Police Officer Suffers Permanent Injury from Taser Dart

Law Enforcement Expert WitnessThis case involves a police officer who was severely injured when he was struck in the head by a dart from a taser. At the time of the incident in question, the officer was participating in weapons training with other members of his department. Another member of the police department was using a taser when it accidentally discharged, striking the officer in the back of the head. The officer was rendered unconscious immediately, and was noted to not be breathing for a short period of time. As a result of his injuries the officer now suffers from ongoing headaches and visual disturbances.

Question(s) For Expert Witness

  • 1. Please describe your experience reviewing warning labels, specifically for non-lethal firearms.
  • 2. Will you be able to determine whether or not the warning labels were sufficient for this product?

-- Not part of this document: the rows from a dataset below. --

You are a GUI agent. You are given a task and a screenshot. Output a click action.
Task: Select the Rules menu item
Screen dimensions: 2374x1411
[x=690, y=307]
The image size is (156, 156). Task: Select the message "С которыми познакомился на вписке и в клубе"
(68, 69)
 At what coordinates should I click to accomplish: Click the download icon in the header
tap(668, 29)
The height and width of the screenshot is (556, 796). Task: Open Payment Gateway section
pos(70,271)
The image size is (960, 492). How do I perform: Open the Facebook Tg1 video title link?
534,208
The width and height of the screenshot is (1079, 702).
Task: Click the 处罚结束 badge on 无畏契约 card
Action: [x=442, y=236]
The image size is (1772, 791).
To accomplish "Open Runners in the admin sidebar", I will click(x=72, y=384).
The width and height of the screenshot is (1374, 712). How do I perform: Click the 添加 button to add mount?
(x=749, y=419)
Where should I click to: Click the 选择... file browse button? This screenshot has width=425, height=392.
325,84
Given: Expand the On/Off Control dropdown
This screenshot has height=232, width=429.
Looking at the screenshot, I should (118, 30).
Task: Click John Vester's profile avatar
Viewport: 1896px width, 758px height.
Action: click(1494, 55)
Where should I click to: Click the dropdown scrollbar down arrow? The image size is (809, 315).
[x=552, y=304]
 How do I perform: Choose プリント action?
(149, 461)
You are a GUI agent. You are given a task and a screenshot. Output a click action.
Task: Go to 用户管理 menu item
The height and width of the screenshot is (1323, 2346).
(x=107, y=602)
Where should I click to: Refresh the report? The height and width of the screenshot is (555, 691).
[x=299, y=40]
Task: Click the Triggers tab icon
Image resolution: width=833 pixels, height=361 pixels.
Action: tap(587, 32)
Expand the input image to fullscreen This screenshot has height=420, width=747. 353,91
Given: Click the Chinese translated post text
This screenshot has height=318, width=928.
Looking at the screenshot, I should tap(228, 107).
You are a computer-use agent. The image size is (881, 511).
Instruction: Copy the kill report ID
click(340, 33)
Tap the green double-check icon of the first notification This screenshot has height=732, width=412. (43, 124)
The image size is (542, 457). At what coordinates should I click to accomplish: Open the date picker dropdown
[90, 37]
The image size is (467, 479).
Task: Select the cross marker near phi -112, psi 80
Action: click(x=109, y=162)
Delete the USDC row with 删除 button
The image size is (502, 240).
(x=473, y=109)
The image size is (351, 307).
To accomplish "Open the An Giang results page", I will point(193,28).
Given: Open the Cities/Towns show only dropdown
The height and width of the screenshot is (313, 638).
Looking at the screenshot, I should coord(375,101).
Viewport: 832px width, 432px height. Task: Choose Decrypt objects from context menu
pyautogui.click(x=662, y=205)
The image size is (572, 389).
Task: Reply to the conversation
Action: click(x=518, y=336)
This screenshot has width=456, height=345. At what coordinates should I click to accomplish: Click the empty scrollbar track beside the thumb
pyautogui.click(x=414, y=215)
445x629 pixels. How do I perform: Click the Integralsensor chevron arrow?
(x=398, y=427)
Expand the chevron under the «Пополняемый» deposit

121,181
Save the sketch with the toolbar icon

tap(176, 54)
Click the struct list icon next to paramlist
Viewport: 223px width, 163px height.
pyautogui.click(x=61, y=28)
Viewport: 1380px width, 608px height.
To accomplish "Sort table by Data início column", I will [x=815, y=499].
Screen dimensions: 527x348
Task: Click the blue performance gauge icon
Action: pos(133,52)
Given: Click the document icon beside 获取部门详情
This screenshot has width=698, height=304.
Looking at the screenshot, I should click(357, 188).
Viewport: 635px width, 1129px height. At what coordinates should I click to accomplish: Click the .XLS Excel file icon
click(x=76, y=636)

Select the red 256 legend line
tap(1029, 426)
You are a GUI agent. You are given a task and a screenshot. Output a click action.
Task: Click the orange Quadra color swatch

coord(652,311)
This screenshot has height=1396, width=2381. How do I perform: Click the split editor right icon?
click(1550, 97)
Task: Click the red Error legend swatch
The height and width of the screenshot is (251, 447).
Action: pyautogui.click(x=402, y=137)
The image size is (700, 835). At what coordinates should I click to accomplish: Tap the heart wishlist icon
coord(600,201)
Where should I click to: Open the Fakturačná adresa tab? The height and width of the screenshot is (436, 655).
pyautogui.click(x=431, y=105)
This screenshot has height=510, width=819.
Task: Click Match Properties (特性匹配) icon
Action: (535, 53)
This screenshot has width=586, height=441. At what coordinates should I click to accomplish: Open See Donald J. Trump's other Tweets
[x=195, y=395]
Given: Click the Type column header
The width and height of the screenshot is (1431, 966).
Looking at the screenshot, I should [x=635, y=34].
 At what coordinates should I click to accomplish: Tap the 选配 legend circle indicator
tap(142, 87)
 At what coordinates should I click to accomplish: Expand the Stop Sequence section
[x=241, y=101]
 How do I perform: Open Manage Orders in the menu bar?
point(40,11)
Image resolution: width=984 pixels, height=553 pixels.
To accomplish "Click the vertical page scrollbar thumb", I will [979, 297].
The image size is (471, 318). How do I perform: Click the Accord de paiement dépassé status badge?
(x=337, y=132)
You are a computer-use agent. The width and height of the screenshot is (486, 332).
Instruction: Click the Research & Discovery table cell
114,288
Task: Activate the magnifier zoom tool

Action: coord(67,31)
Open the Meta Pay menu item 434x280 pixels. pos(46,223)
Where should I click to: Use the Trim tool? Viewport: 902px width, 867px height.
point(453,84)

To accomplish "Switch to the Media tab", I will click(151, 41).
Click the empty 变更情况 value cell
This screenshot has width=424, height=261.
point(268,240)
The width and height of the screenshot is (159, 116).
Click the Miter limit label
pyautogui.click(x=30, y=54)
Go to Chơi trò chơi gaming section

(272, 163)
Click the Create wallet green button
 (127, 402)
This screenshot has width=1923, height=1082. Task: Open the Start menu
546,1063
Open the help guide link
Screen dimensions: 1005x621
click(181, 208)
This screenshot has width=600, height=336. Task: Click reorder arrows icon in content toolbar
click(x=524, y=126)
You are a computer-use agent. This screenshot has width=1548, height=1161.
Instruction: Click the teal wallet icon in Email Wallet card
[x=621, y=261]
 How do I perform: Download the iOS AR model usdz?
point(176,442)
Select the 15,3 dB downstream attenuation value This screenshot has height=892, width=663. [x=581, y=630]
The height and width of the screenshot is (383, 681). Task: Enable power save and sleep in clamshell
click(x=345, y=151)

Expert Witness Response E-000942

I have extensive experience designing and evaluating warning labels and manuals. I have reviewed numerous cases involving warning labels and manuals for industrial equipment and consumer products, including medical equipment. I am on several ASTM committees that develop standards for the content of warning labels. I am very familiar with the ANSI standards for labels and warnings. I wrote a chapter in a report for the AAMI on warnings and labels for medical equipment. I can speak to if the labels for the taser meet existing standards, were reasonably placed, and if the labels were tested properly or not. I have significant experience developing and evaluating the testing for labels. A product is determined to be dangerous or not based on hazard evaluation and risk analysis. After the product is deemed dangerous, then the labels can be evaluated on sufficiency to warn. I would be able to review the label and/or manual that accompanies the taser and opine on if they were sufficient enough.

Expert Witness Response E-007536

Expert-ID: E-007536

I have extensive training in warning label research and assessment. I have worked on approximately 100-150 cases to date regarding warning label human factors and provided a detailed assessment for a wide variety of consumer products, including 1 firearm lock assessment case that included firearm testing that I conducted. I also attended the 2016 Human Factors research lecture on a Taser accidental shooting case study. I am familiar with the current version 20 edition of the Taser training warnings and instructions for use. There is no current ASTM standard for taser guns within the F15.73 subcommittee but there is an in-progress standard currently in development. The warning labels for this product have developed significantly over the past few years and the case will depend largely on which edition of the warnings/training documents were in place at the time of the incident. Most cases I have investigated to date on consumer products have focused on whether or not the product is inherently dangerous and whether the product warnings are designed correctly and appropriate for proper use of the product.